** Start **

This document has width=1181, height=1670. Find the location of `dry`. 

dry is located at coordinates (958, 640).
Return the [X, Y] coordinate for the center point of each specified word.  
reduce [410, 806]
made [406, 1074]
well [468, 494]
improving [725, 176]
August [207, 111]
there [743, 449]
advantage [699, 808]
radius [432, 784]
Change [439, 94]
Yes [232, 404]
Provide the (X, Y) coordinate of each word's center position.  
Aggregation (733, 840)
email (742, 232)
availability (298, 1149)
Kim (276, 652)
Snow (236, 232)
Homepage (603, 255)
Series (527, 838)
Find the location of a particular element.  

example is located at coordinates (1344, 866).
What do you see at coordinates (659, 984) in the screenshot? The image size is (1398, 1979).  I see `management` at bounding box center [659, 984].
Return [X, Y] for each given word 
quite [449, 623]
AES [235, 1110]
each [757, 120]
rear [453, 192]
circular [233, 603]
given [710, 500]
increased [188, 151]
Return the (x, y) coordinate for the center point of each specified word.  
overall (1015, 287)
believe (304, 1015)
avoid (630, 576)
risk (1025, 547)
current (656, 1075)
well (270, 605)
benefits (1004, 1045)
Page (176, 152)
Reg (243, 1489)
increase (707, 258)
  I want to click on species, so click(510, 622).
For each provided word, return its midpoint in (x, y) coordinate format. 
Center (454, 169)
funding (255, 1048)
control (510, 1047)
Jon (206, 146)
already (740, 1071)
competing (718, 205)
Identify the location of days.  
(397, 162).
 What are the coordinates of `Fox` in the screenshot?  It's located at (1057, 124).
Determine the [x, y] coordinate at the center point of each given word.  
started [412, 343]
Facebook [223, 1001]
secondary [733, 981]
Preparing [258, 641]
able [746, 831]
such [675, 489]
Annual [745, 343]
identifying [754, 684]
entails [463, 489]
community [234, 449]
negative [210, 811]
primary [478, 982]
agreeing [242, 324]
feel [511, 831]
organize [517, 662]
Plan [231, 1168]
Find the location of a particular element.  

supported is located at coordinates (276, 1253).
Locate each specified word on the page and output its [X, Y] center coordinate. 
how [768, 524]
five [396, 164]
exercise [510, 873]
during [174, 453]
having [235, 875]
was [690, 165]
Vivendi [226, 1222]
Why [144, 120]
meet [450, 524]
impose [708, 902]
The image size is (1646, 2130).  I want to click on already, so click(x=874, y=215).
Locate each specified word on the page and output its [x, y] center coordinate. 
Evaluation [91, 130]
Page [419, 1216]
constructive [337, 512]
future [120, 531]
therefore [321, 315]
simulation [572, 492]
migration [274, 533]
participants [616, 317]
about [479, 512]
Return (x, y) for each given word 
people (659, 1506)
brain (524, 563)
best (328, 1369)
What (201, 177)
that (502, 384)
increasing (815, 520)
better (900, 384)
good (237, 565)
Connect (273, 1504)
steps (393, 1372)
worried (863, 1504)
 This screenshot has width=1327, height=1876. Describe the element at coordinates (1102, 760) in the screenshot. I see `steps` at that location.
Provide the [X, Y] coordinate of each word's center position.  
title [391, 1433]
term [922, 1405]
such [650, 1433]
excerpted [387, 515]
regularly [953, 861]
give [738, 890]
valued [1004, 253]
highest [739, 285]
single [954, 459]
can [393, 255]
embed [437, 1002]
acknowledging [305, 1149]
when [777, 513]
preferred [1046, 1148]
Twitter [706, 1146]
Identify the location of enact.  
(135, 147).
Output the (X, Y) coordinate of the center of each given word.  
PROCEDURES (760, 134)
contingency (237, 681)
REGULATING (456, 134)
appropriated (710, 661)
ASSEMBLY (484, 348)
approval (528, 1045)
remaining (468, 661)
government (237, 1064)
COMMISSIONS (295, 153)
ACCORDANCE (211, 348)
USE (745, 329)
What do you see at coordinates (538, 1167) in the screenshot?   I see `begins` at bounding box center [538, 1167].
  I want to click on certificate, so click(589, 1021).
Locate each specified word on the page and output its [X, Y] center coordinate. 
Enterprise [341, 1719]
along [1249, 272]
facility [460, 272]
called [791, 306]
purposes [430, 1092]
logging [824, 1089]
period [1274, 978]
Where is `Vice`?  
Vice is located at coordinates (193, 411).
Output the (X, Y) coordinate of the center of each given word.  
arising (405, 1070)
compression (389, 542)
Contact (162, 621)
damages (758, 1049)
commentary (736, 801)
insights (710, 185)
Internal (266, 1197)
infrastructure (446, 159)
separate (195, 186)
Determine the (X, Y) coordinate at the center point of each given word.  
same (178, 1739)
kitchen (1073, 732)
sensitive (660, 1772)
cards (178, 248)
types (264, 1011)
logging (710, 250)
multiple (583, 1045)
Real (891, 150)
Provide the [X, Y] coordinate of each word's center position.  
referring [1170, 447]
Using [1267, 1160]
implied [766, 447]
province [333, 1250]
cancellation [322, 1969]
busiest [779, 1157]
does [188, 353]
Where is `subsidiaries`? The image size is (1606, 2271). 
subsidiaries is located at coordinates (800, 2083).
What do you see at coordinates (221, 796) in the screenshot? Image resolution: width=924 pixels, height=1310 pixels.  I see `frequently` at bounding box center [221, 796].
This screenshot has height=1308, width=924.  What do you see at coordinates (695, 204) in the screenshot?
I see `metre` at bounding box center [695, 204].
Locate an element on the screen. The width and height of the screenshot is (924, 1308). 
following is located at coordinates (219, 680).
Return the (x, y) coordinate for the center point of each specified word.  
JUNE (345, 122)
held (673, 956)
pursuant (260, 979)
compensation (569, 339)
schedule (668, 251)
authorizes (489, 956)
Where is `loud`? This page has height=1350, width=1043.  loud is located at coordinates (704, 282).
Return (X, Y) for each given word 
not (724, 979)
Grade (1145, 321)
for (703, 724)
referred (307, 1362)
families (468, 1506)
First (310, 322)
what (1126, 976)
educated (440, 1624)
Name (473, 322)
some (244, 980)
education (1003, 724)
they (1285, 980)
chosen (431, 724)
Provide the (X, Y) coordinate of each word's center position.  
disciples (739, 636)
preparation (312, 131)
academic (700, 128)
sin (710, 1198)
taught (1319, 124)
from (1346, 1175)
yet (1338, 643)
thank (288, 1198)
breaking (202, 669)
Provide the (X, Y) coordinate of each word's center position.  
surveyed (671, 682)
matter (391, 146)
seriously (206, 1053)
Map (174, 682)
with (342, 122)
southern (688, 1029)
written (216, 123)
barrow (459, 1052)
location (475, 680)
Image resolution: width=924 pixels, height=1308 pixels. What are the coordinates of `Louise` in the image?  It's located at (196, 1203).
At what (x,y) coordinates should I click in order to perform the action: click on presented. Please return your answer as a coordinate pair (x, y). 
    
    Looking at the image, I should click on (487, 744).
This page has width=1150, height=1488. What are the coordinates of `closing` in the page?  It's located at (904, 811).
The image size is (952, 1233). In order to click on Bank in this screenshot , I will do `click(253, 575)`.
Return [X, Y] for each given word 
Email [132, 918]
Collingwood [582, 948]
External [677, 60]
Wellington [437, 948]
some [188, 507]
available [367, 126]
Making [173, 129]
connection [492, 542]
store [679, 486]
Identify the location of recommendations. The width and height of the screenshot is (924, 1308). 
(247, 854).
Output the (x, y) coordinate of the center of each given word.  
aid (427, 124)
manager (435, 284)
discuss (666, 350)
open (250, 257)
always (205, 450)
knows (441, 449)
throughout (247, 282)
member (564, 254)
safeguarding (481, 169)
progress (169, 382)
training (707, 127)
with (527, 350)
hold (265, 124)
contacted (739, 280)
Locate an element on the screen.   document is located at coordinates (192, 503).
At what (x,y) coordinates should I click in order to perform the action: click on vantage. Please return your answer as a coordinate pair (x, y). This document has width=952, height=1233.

** End **

- **To do**:
Rewrite all the entries above as a numbered list, leaving out the blank lines.

- **Response**:
1. This document has width=1181, height=1670. Find the location of `dry`. 
2. dry is located at coordinates (958, 640).
3. Return the [X, Y] coordinate for the center point of each specified word.  
4. reduce [410, 806]
5. made [406, 1074]
6. well [468, 494]
7. improving [725, 176]
8. August [207, 111]
9. there [743, 449]
10. advantage [699, 808]
11. radius [432, 784]
12. Change [439, 94]
13. Yes [232, 404]
14. Provide the (X, Y) coordinate of each word's center position.  
15. Aggregation (733, 840)
16. email (742, 232)
17. availability (298, 1149)
18. Kim (276, 652)
19. Snow (236, 232)
20. Homepage (603, 255)
21. Series (527, 838)
22. Find the location of a particular element.  
23. example is located at coordinates (1344, 866).
24. What do you see at coordinates (659, 984) in the screenshot? The image size is (1398, 1979).  I see `management` at bounding box center [659, 984].
25. Return [X, Y] for each given word 
26. quite [449, 623]
27. AES [235, 1110]
28. each [757, 120]
29. rear [453, 192]
30. circular [233, 603]
31. given [710, 500]
32. increased [188, 151]
33. Return the (x, y) coordinate for the center point of each specified word.  
34. overall (1015, 287)
35. believe (304, 1015)
36. avoid (630, 576)
37. risk (1025, 547)
38. current (656, 1075)
39. well (270, 605)
40. benefits (1004, 1045)
41. Page (176, 152)
42. Reg (243, 1489)
43. increase (707, 258)
44.   I want to click on species, so click(510, 622).
45. For each provided word, return its midpoint in (x, y) coordinate format. 
46. Center (454, 169)
47. funding (255, 1048)
48. control (510, 1047)
49. Jon (206, 146)
50. already (740, 1071)
51. competing (718, 205)
52. Identify the location of days.  
53. (397, 162).
54.  What are the coordinates of `Fox` in the screenshot?  It's located at (1057, 124).
55. Determine the [x, y] coordinate at the center point of each given word.  
56. started [412, 343]
57. Facebook [223, 1001]
58. secondary [733, 981]
59. Preparing [258, 641]
60. able [746, 831]
61. such [675, 489]
62. Annual [745, 343]
63. identifying [754, 684]
64. entails [463, 489]
65. community [234, 449]
66. negative [210, 811]
67. primary [478, 982]
68. agreeing [242, 324]
69. feel [511, 831]
70. organize [517, 662]
71. Plan [231, 1168]
72. Find the location of a particular element.  
73. supported is located at coordinates (276, 1253).
74. Locate each specified word on the page and output its [X, Y] center coordinate. 
75. how [768, 524]
76. five [396, 164]
77. exercise [510, 873]
78. during [174, 453]
79. having [235, 875]
80. was [690, 165]
81. Vivendi [226, 1222]
82. Why [144, 120]
83. meet [450, 524]
84. impose [708, 902]
85. The image size is (1646, 2130).  I want to click on already, so click(x=874, y=215).
86. Locate each specified word on the page and output its [x, y] center coordinate. 
87. Evaluation [91, 130]
88. Page [419, 1216]
89. constructive [337, 512]
90. future [120, 531]
91. therefore [321, 315]
92. simulation [572, 492]
93. migration [274, 533]
94. participants [616, 317]
95. about [479, 512]
96. Return (x, y) for each given word 
97. people (659, 1506)
98. brain (524, 563)
99. best (328, 1369)
100. What (201, 177)
101. that (502, 384)
102. increasing (815, 520)
103. better (900, 384)
104. good (237, 565)
105. Connect (273, 1504)
106. steps (393, 1372)
107. worried (863, 1504)
108.  This screenshot has width=1327, height=1876. Describe the element at coordinates (1102, 760) in the screenshot. I see `steps` at that location.
109. Provide the [X, Y] coordinate of each word's center position.  
110. title [391, 1433]
111. term [922, 1405]
112. such [650, 1433]
113. excerpted [387, 515]
114. regularly [953, 861]
115. give [738, 890]
116. valued [1004, 253]
117. highest [739, 285]
118. single [954, 459]
119. can [393, 255]
120. embed [437, 1002]
121. acknowledging [305, 1149]
122. when [777, 513]
123. preferred [1046, 1148]
124. Twitter [706, 1146]
125. Identify the location of enact.  
126. (135, 147).
127. Output the (X, Y) coordinate of the center of each given word.  
128. PROCEDURES (760, 134)
129. contingency (237, 681)
130. REGULATING (456, 134)
131. appropriated (710, 661)
132. ASSEMBLY (484, 348)
133. approval (528, 1045)
134. remaining (468, 661)
135. government (237, 1064)
136. COMMISSIONS (295, 153)
137. ACCORDANCE (211, 348)
138. USE (745, 329)
139. What do you see at coordinates (538, 1167) in the screenshot?   I see `begins` at bounding box center [538, 1167].
140.   I want to click on certificate, so click(589, 1021).
141. Locate each specified word on the page and output its [X, Y] center coordinate. 
142. Enterprise [341, 1719]
143. along [1249, 272]
144. facility [460, 272]
145. called [791, 306]
146. purposes [430, 1092]
147. logging [824, 1089]
148. period [1274, 978]
149. Where is `Vice`?  
150. Vice is located at coordinates (193, 411).
151. Output the (X, Y) coordinate of the center of each given word.  
152. arising (405, 1070)
153. compression (389, 542)
154. Contact (162, 621)
155. damages (758, 1049)
156. commentary (736, 801)
157. insights (710, 185)
158. Internal (266, 1197)
159. infrastructure (446, 159)
160. separate (195, 186)
161. Determine the (X, Y) coordinate at the center point of each given word.  
162. same (178, 1739)
163. kitchen (1073, 732)
164. sensitive (660, 1772)
165. cards (178, 248)
166. types (264, 1011)
167. logging (710, 250)
168. multiple (583, 1045)
169. Real (891, 150)
170. Provide the [X, Y] coordinate of each word's center position.  
171. referring [1170, 447]
172. Using [1267, 1160]
173. implied [766, 447]
174. province [333, 1250]
175. cancellation [322, 1969]
176. busiest [779, 1157]
177. does [188, 353]
178. Where is `subsidiaries`? The image size is (1606, 2271). 
179. subsidiaries is located at coordinates (800, 2083).
180. What do you see at coordinates (221, 796) in the screenshot? Image resolution: width=924 pixels, height=1310 pixels.  I see `frequently` at bounding box center [221, 796].
181. This screenshot has height=1308, width=924.  What do you see at coordinates (695, 204) in the screenshot?
182. I see `metre` at bounding box center [695, 204].
183. Locate an element on the screen. The width and height of the screenshot is (924, 1308). 
184. following is located at coordinates (219, 680).
185. Return the (x, y) coordinate for the center point of each specified word.  
186. JUNE (345, 122)
187. held (673, 956)
188. pursuant (260, 979)
189. compensation (569, 339)
190. schedule (668, 251)
191. authorizes (489, 956)
192. Where is `loud`? This page has height=1350, width=1043.  loud is located at coordinates (704, 282).
193. Return (X, Y) for each given word 
194. not (724, 979)
195. Grade (1145, 321)
196. for (703, 724)
197. referred (307, 1362)
198. families (468, 1506)
199. First (310, 322)
200. what (1126, 976)
201. educated (440, 1624)
202. Name (473, 322)
203. some (244, 980)
204. education (1003, 724)
205. they (1285, 980)
206. chosen (431, 724)
207. Provide the (X, Y) coordinate of each word's center position.  
208. disciples (739, 636)
209. preparation (312, 131)
210. academic (700, 128)
211. sin (710, 1198)
212. taught (1319, 124)
213. from (1346, 1175)
214. yet (1338, 643)
215. thank (288, 1198)
216. breaking (202, 669)
217. Provide the (X, Y) coordinate of each word's center position.  
218. surveyed (671, 682)
219. matter (391, 146)
220. seriously (206, 1053)
221. Map (174, 682)
222. with (342, 122)
223. southern (688, 1029)
224. written (216, 123)
225. barrow (459, 1052)
226. location (475, 680)
227. Image resolution: width=924 pixels, height=1308 pixels. What are the coordinates of `Louise` in the image?  It's located at (196, 1203).
228. At what (x,y) coordinates should I click in order to perform the action: click on presented. Please return your answer as a coordinate pair (x, y). 
229.     Looking at the image, I should click on (487, 744).
230. This page has width=1150, height=1488. What are the coordinates of `closing` in the page?  It's located at (904, 811).
231. The image size is (952, 1233). In order to click on Bank in this screenshot , I will do `click(253, 575)`.
232. Return [X, Y] for each given word 
233. Email [132, 918]
234. Collingwood [582, 948]
235. External [677, 60]
236. Wellington [437, 948]
237. some [188, 507]
238. available [367, 126]
239. Making [173, 129]
240. connection [492, 542]
241. store [679, 486]
242. Identify the location of recommendations. The width and height of the screenshot is (924, 1308). 
243. (247, 854).
244. Output the (x, y) coordinate of the center of each given word.  
245. aid (427, 124)
246. manager (435, 284)
247. discuss (666, 350)
248. open (250, 257)
249. always (205, 450)
250. knows (441, 449)
251. throughout (247, 282)
252. member (564, 254)
253. safeguarding (481, 169)
254. progress (169, 382)
255. training (707, 127)
256. with (527, 350)
257. hold (265, 124)
258. contacted (739, 280)
259. Locate an element on the screen.   document is located at coordinates (192, 503).
260. At what (x,y) coordinates should I click in order to perform the action: click on vantage. Please return your answer as a coordinate pair (x, y). This document has width=952, height=1233.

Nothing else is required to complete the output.